The euro has eliminated currency fluctuations within the eurozone, reduced interest rates and kept inflation low. Enlargement secured democracy and human rights in Central and Eastern Europe and then helped drive economic growth there.

Our European Citizenship allows us to travel, work, trade or study without any need for visas or work permits. And we can access each other’s health services.

EU social rights have ensured greater equality between men and women, safer workplaces, better pay, sick leave, parental leave, holidays and workers’ rights.

Far from being a fortress, Europe has shown itself able to be open to the world through its neighbourhood policy – the Eastern Partnership and EuroMed.

Whatever happens in the next few years, one thing is certain. Ireland will remain at the heart of the common European home we helped to build.

So, that’s why, it’s so important that we invest in our future and actively engage in shaping and influencing the debate on the future of Europe.

The formal launch of the Citizens’ Dialogue by the Taoiseach on the 15th of this month marked the beginning of that process. The Government is now planning a series of regional meetings and opportunities to engage with key stakeholders from now until Europe Day on 9 May next year.

I was at a citizens’ dialogue in UCD last week and I will be at similar events in Maynooth, Cork, Galway and Limerick in the coming months.

Details of these events will be posted on our ‘Future of Europe’ website.  Some are already posted on the site.  Others will appear when the details are firmed up.

We hope that as many people as possible can attend these events.  But, if it is not possible to come in person, the website includes a facility which allows you to leave your contribution to the discussion.

We are also keen to generate a discussion on social media using our twitter handle #future of Europe.

These dialogues and contributions will provide valuable input into Ireland’s contribution to the future of Europe debate.

In parallel, we have asked the Institute of International and European Affairs in Dublin to conduct research on the five Reflection Papers published by the European Commission.  You can access the Commission’s papers on our website.  They cover:

  • the completion of economic and monetary union;
  • the social dimension;
  • harnessing globalisation;
  • defence; and
  • the future of the EU’s finances.

To touch very briefly on just two of the Reflection Papers; the Paper on the Social Dimension invites us to consider how we as a country should respond to a world where the nature of work will have changed radically through digitization, artificial intelligence and globalisation.  It describes a more collaborative economy, where new problems will emerge but where classical issues of equality, prosperity for all and a quality of life based on common values will still appertain.

On harnessing Globalisation, the Paper acknowledges the many benefits to Europe and its citizens that have come from globalisation including the job-creating benefits of exporting to foreign markets and the benefits to consumers of importing goods and services from producers who enjoy competitive advantages.

In planning our outreach programme the Government wants to ensure as broad a debate as possible and we are reluctant to set limits that might inhibit discussion at this early stage.
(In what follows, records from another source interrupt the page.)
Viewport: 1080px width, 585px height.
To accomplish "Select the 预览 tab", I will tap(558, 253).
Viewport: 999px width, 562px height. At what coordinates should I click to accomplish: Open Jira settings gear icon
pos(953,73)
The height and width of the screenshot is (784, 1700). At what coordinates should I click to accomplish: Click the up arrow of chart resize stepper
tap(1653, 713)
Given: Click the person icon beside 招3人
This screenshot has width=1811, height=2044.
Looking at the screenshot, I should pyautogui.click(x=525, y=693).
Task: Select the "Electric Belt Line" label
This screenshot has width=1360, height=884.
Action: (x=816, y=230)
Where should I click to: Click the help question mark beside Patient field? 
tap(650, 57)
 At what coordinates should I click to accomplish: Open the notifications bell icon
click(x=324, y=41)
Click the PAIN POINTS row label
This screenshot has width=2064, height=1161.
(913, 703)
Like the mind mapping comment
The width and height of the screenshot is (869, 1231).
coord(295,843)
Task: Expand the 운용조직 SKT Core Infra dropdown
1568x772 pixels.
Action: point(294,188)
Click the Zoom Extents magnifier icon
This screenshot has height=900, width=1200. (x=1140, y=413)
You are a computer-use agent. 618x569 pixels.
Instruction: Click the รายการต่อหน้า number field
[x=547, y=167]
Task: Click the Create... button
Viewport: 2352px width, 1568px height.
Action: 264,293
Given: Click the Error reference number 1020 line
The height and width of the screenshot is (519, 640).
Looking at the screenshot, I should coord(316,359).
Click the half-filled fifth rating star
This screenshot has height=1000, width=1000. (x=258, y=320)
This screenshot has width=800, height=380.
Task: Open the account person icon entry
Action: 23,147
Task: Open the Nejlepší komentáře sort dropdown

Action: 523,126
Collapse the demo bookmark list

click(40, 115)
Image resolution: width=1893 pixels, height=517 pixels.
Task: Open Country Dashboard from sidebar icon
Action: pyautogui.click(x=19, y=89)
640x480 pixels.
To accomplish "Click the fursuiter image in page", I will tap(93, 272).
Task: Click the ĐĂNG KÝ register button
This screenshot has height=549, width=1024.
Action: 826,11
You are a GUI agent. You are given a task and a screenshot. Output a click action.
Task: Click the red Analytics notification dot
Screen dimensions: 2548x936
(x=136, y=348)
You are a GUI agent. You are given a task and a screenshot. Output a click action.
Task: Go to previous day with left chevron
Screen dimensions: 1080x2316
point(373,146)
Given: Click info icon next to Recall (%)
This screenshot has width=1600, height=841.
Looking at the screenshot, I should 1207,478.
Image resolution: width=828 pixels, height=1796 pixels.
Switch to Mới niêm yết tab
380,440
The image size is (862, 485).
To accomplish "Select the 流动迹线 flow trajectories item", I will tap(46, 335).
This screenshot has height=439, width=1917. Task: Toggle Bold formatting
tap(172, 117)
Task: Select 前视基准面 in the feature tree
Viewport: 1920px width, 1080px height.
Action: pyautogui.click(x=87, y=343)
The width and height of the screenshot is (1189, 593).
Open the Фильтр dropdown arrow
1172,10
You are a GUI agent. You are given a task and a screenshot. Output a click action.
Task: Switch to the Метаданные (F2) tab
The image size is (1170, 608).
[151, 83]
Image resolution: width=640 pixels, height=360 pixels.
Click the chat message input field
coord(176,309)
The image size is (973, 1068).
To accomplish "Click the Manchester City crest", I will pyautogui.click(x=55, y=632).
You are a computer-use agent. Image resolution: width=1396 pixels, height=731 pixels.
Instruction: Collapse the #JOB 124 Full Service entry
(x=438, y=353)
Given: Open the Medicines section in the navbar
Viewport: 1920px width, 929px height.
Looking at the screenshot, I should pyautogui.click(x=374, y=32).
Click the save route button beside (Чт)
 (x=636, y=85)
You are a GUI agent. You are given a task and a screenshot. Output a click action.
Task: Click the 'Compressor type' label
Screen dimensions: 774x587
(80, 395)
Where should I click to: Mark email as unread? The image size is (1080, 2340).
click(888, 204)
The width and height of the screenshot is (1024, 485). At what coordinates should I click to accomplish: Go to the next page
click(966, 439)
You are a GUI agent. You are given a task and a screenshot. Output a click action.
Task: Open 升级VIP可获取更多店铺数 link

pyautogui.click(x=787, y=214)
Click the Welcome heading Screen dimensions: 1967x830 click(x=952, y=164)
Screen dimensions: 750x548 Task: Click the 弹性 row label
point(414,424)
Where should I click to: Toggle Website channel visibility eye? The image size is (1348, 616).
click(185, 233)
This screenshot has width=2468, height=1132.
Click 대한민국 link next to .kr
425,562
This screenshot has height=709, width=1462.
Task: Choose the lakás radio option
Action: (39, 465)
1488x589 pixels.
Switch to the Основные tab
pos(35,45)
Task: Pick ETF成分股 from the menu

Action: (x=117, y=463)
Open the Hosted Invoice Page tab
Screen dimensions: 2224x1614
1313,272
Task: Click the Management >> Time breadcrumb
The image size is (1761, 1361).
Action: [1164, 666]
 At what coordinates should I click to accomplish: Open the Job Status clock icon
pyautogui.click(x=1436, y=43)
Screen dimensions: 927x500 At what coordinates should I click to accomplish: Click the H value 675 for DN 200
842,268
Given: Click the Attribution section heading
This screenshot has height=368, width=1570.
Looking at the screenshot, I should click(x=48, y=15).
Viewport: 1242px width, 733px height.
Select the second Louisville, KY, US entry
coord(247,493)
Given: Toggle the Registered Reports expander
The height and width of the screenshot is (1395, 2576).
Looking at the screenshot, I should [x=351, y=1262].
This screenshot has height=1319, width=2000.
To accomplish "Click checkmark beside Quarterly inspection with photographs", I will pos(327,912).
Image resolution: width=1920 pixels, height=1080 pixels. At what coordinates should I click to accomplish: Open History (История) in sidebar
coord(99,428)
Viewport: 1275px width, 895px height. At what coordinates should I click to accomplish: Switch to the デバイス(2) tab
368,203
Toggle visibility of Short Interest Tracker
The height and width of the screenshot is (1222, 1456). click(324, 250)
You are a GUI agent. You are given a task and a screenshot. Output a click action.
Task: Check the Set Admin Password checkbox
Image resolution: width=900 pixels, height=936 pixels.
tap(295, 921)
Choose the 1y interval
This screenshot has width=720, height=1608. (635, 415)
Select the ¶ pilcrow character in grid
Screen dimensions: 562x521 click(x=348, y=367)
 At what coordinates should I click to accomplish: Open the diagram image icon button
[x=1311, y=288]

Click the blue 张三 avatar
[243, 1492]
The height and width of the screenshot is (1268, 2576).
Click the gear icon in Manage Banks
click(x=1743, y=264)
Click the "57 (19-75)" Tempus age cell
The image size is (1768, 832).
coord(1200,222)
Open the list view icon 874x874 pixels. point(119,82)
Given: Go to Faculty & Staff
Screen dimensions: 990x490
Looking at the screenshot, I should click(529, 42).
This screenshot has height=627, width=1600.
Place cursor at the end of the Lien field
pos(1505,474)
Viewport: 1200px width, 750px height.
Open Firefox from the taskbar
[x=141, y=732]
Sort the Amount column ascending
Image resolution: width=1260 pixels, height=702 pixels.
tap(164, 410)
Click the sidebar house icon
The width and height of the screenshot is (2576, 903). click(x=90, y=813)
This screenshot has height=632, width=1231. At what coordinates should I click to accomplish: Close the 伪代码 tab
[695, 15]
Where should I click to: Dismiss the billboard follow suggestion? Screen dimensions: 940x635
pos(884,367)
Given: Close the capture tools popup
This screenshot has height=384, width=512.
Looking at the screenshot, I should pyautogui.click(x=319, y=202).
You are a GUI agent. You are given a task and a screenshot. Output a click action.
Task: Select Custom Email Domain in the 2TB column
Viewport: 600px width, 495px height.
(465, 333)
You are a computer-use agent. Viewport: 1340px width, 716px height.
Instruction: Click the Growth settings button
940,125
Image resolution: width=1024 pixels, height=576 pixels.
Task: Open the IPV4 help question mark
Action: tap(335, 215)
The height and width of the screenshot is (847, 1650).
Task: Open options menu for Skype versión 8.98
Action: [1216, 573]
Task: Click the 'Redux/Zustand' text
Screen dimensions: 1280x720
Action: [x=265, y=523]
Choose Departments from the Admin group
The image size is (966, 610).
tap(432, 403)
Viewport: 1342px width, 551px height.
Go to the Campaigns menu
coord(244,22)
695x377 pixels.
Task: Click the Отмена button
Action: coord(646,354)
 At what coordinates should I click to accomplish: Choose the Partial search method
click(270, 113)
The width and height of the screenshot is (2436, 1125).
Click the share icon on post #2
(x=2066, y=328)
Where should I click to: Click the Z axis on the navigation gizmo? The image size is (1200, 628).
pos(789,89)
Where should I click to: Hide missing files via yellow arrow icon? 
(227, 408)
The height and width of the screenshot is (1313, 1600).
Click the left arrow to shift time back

Instead, we would prefer to focus on outcomes that meet citizens’ expectations.  From our perspective, our priorities include:

  • the completion of the internal market
  • the reduction of administrative burdens on companies;
  • combating unemployment;
  • boosting investment
  • the negotiation of trade agreements;
  • tackling climate change; and
  • preventing international crime and terrorism

The EU has always offered the promise of a better future, but it is a future that will not be handed to us. We have to work to create it.

By sharing our hopes, by seeking advice about our anxieties, and by searching for a better way of doing things, we can achieve a more perfect union.

We can create the European future that we want.